Levenshtein Distance in C++

Frederik Bærentsen included in category Programming

2016-05-02 2016-05-02 884 words 5 minutes

Contents

Introduction

When working with strings in programming, I’ve often had to compare them to other strings in order to find the same string. This is pretty simple using things like = or strcmp, but if the two strings are not 100% the same, but maybe have one letter different, a problem arise.

When working on my Bachelor thesis, I had a camera that scanned text strings and using OCR found the letters that matched the best. The OCR matched decently, but often one or two letters were not recognized correctly.

To combat this, I looked into the Levenshtein Distance which basically gives each word a score based on how much alike they are.

Example

The best way of explaining how the algorithm works is by looking at an example. The table below shows the Levenshtein Distance matrix for the words `Hello` and `Holle`.

		H	e	l	l	o
	0	1	2	3	4	5
H	1	0	1	2	3	4
o	2	1	1	2	3	3
l	3	2	2	1	2	3
l	4	3	3	2	1	2
e	5	4	3	3	2	2

The first row contains the string; `Hello`, in the first column contains the second string; `Holle`. The second row and the second column gives the distance for each character to an empty string. This means that if the first string is `Hello` and the second string is nothing, then the distance from nothing to nothing is `0`, `H` to nothing is `1`, `He` to nothing is `2`, `Hel` to nothing is `3` and so on. Every insertion for a new character cost 1. The same is true for the column with `Holle`.

Implementation

The code for the first step of the Levenshtein Distance matrix looks something like:

1
2


d[i][0] = i;
d[0][j] = j

When the first row and column has been filled out, another part of the algorithm has to be used. This time there are three ways of finding the shortest distance to the new character.

Inserting a value
Deleting a value
Replacing a value

Both inserting and deleting a value has a cost of 1 whereas replacing a value can either have a cost of 1 or 2 or even more if that is needed. For this the replacement cost will just be 1. The code for this is:

1
2
3
4
5


d[i-1][j]+1
d[i][j-1]+1
d[i-1][j-1]+cost
if x[i] = y[j] then cost = 0
if x[i] != y[j] then cost = 1

Looking at the first table the result of Line 1 from the previous code will be `1 + 1 = 2`, Line 2 will be `1 + 1 = 2` and Line 3 will be `0 + 0 = 0`. This gives us three results; `0`, `2`, `2`, taking the smallest of the three is the distance between the fist two letters in the two words.

Taking the next letter `e` from word `Hello` and compute the distance from `H` in `Holle` (see the green highlight in the table below) gives the three results; `2 + 1 = 3` (yellow and green), `0 + 1 = 1` (blue and green) and `1 + 1 = 2` (pink and green).
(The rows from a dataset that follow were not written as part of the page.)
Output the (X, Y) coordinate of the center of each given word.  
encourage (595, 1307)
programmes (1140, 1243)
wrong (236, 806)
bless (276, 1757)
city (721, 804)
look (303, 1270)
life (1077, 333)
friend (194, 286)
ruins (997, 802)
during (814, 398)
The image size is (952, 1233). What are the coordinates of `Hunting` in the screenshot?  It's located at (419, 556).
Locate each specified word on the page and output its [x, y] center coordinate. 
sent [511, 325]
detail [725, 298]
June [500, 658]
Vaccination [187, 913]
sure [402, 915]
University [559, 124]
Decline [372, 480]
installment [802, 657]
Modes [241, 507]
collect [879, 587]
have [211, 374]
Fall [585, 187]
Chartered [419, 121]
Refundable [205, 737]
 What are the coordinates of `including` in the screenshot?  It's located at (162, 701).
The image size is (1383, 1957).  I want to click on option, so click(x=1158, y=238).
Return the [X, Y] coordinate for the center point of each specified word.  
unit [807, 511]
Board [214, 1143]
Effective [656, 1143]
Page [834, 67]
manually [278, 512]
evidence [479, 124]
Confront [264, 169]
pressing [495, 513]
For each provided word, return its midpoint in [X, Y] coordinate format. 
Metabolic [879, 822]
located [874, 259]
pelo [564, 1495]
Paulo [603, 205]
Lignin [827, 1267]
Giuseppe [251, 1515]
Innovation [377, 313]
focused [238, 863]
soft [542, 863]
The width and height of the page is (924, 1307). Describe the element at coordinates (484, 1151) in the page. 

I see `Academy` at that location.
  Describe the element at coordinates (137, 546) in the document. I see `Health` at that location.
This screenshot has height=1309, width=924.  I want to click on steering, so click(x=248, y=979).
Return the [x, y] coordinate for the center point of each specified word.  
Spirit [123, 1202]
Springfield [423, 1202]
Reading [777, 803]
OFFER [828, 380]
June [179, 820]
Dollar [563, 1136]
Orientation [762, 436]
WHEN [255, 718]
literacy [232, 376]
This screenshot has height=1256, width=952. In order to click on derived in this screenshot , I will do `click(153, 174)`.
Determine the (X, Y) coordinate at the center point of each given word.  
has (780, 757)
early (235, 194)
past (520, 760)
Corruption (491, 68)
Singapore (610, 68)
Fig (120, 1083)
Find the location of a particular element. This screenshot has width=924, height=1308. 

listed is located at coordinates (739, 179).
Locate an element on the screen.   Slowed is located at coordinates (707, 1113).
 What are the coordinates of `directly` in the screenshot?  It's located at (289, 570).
The smallest value is then 1, which means that from `He` to `H` there is a distance of 1.

		H	e	l	l	o
	0	`1`	`2`	3	4	5
H	1	`0`	`1`	2	3	4
o	2	1	1	2	3	3
l	3	2	2	1	2	3
l	4	3	3	2	1	2
e	5	4	3	3	2	2

This can be computed for all the characters in the two strings using the code:

1
2
3
4
5
6


for (int i = 1; i <= n; i++) {
  for (int j = 1; j <= ml j++) {
    int cost = (t[j-1] == s[i-1]?0:1);
    d[i][j] = min(min(d[i-1][j]+1,d[i][j-1]+1).d[i-1][j-1]+cost);
  }
}

Line 1: Run through the first string where n is the string length.
Line 2: Run through the second string where m is the string length.
Line 3: Calculate the cost. If the two characters are identical the cost is 0 else it is 1. t is the first string and s is the second string.
Line 4: Calculate the cost to be placed in the matrix d. Find the minimum between insertion and deletion then check the result against the replacement and find the smallest value. The result is stored in d.

Final

The final code for the function can be seen in the code below:

 1
 2
 3
 4
 5
 6
 7
 8
 9
10
11
12
13
14
15
16
17
18
19
20
21
22
23
24


int distanceString(string s, string t) {
  int n = s.length();
  int m = t.length();
  int d[n+1][m+1];
  if (n == 0) {
    return m;
  }
  if (m == 0) {
    return n;
  }
  for (int i = 0; i <= n; i++) {
    d[i][0] = i;
  }
  for (int j = 0; j <= m; j++) {
    d[0][j] = j;
  }
  for (int i = 1; i <= n; i++) {
    for (int j = 1; j <= m; j++) {
      int cost = (t[j-1] == s[i-1])?0:1;
      d[i][j] = min(min(d[i-1][j]+1,d[i][j-1]+1),d[i-1][j-1]+cost);
    }
  }
  return d[n][m];
}

We can now use the function `distanceString(“Hello”,“Holle”);` which will return 2.